## Task description:
Reproduce word for word the part of the kung fu camp text that opens with the words containing "Real Kung Fu" and closes with "of its attraction.".

## Text to read:

Real Kung Fu is a (better) way of life, not just a form of exercise. Our Shaolin Camp has been carefully developed to allow all of its inhabitants to live the true Kung Fu lifestyle to the full. This is a major part of its attraction.
Nam Yang has a long history of welcoming and uniting people from diverse cultures, bringing them together as part of our kung fu family. Inevitably, members have different cultural expectations, depending on where they have originated. In any Nam Yang club, however, the culture of Chinese Kung Fu takes precedence. This provides a level playing field on which all members can relate equally and, most importantly, train to the best of their ability.
The essence of this Kung Fu culture is contained in Nam Yang’s code of conduct (below). The subtleties can be picked up from the instructors and senior students. Learning about this is an exciting part of the experience at the mountain retreat. Roughly speaking, it means living as part of the Nam Yang family, treating all of your colleagues as you would family and making all newcomers welcome. It means not letting your ego get in the way of training constructively. It means respecting the local culture and not acting or dressing in a way likely to cause offence when out in public. It definitely does not mean that you can’t have fun – our members are usually extremely good at this. Pai town provides a great deal of potential for having fun.
Leading By Example
At the mountain retreat, we are all part of the Nam Yang family. The teachers live, train and eat at the retreat. It is their role to lead by example and personify the spirit of kung fu. Irrespective of a person’s culture, we welcome them and treat them equally and with respect. We do expect this respect to be returned.
Loyalty and Respect
These are two of the most important values in Chinese Kung Fu. We value them highly. All members, from the lowest to the highest, are expected to embody the values of loyalty and respect.

## Raw data:
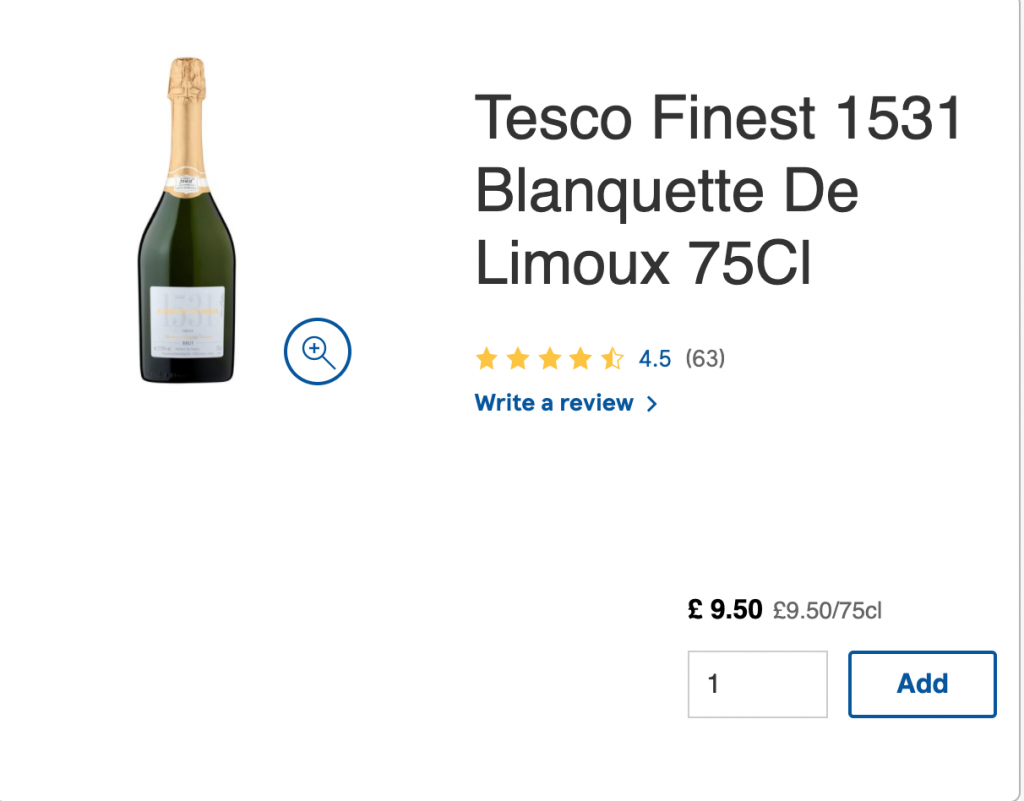Screen dimensions: 1024x801
Task: Open the 63 reviews count
Action: tap(705, 358)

## Task output:
Real Kung Fu is a (better) way of life, not just a form of exercise. Our Shaolin Camp has been carefully developed to allow all of its inhabitants to live the true Kung Fu lifestyle to the full. This is a major part of its attraction.